For the Flux model, after performing fine-tuning/DreamBooth using flux_train.py, the generated images are corrupted.
The training parameters are as follows:
accelerate launch --mixed_precision bf16 --num_cpu_threads_per_process 1 flux_train.py --pretrained_model_name_or_path ./flux1-dev.safetensors --clip_l ./clip_l.safetensors --t5xxl ./t5xxl_fp16.safetensors --ae ./ae.safetensors --save_model_as safetensors --sdpa --persistent_data_loader_workers --max_data_loader_n_workers 1 --seed 42 --gradient_checkpointing --mixed_precision bf16 --save_precision bf16 --dataset_config ./clothes.toml --output_dir ./output_model --output_name daofu_clothes_v1 --learning_rate 5e-5 --max_train_epochs 10 --sdpa --highvram --cache_text_encoder_outputs_to_disk --cache_latents_to_disk --save_every_n_epochs 2 --optimizer_type adafactor --optimizer_args "relative_step=False" "scale_parameter=False" "warmup_init=False" --lr_scheduler constant_with_warmup --max_grad_norm 0.0 --timestep_sampling shift --discrete_flow_shift 3.1582 --model_prediction_type raw --guidance_scale 1.0 --fused_backward_pass --blocks_to_swap 8 --full_bf16
The data toml file is configured as follows:
`[general] flip_aug = true color_aug = false keep_tokens_separator= "|||" shuffle_caption = false caption_tag_dropout_rate = 0 caption_extension = ".txt"
[[datasets]] batch_size = 10 enable_bucket = true resolution = [1024,1280] max_bucket_reso = 2048 [[datasets.subsets]] image_dir = "/workspace/tangfan/code_store/lrq/sd-scripts/yifu_mote" num_repeats = 1`
Here is a sample of the contents of the generated metadata.json file:
{ "/home/sda/tangfan/code_store/lrq/sd-scripts/yifu_mote/1000_clothes_.jpg": { "tags": "The image shows a person wearing a stylish outfit that combines a hoodie and a skirt. The hoodie is cream-colored, made of a soft fabric, and features a drawstring hood. It has long sleeves and a relaxed fit, giving it a casual and comfortable look. The skirt is also cream-colored and appears to be made of a crocheted or knitted material, with intricate patterns and fringes.
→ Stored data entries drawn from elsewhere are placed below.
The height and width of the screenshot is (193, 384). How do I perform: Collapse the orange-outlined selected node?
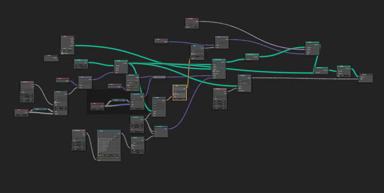click(x=174, y=86)
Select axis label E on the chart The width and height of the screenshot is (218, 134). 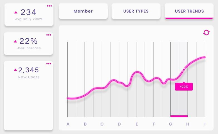point(137,124)
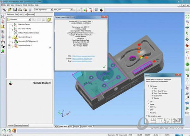The width and height of the screenshot is (190, 136).
Task: Select the Viewer license radio button
Action: click(x=149, y=104)

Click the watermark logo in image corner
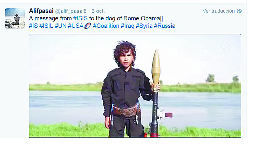[x=225, y=48]
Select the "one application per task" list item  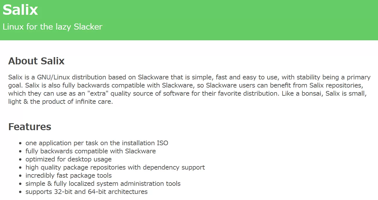(x=97, y=143)
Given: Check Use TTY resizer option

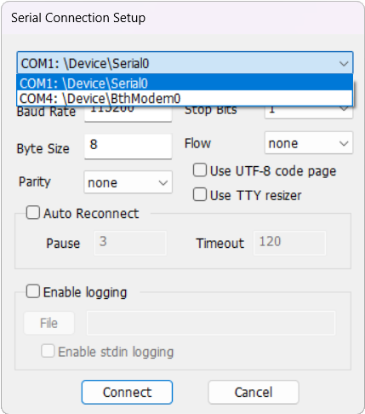Looking at the screenshot, I should click(200, 195).
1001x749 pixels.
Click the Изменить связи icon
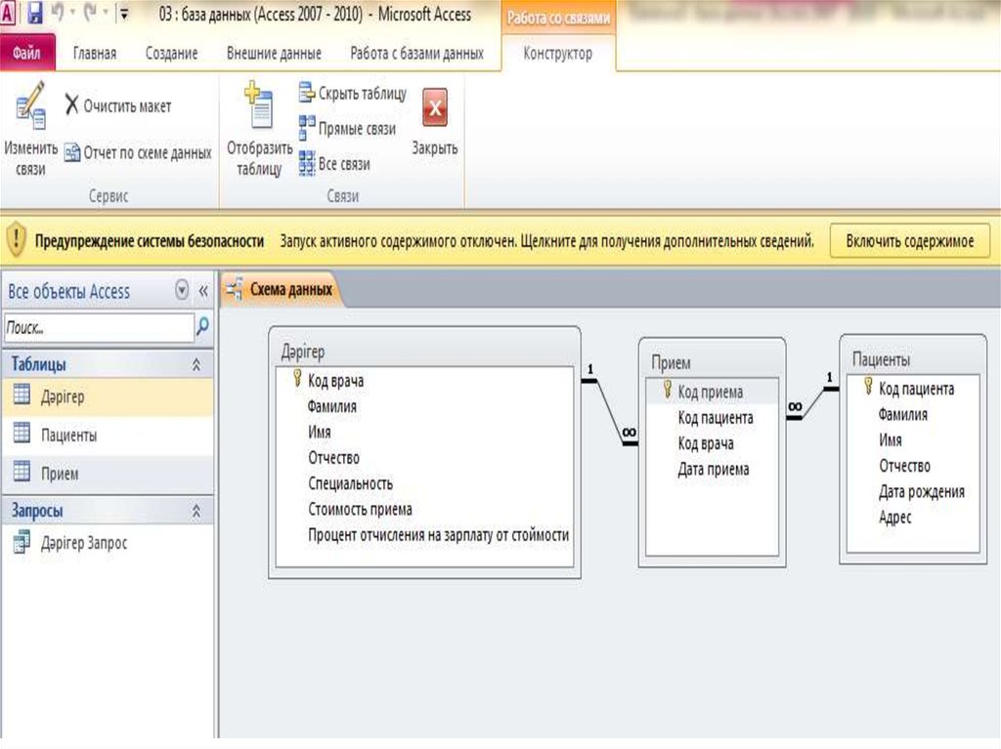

The skirt has a layered design, with a lace-like pattern at the top and a series of fringes at the bottom, adding a touch of elegance and movement to the outfit. The person is also wearing white, chunky winter boots with fur lining, which complement the outfit and provide warmth. The overall look is cozy and stylish, suitable for a casual day out." }, "/home/sda/tangfan/code_store/lrq/sd-scripts/yifu_mote/1001_clothes_.jpg": { "tags": "The image shows a person wearing a stylish outfit. The top is a cream-colored, chunky knit sweater with a high turtleneck. It features a unique design element on the sleeve, with a decorative, lacy pattern that adds a touch of elegance. The sweater has a loose, relaxed fit, giving it a cozy and comfortable appearance. The bottom half of the outfit consists of a black leather skirt with a shiny finish. The skirt has a wrap-around design, creating a layered look that adds texture and interest to the outfit. The combination of the soft knit sweater and the sleek leather skirt creates a stylish contrast between textures and materials." }, }
The corresponding image:
The structure of the data files:
The inference results from the trained checkpoint.
What could be the possible reasons for this?
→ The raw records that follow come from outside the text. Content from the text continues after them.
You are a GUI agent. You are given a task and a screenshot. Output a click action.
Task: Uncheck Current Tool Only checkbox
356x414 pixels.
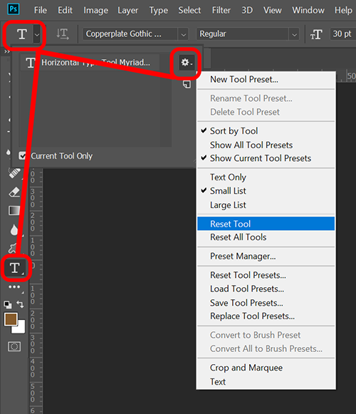23,156
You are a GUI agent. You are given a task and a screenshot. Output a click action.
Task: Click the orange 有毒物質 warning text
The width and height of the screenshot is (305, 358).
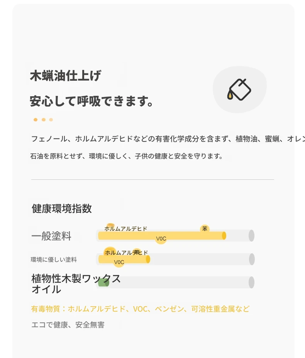coord(140,309)
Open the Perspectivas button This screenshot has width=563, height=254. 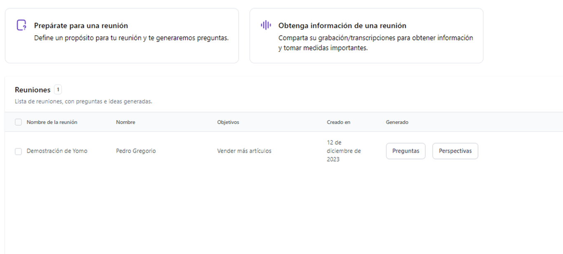tap(455, 151)
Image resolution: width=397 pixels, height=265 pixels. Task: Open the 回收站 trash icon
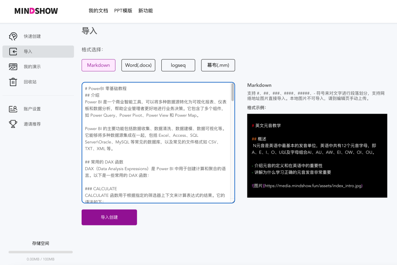click(x=12, y=82)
Hard to say as it looks a little unstable, maybe indicating the hyperparameters are not working as well. The 5e-5 might be too high for model fine tuning but you may need to experiment to isolate the issue. It is too complicated to give good training parameters in this format (via issues) but would look to see if you get improvements by adjusting the parameters.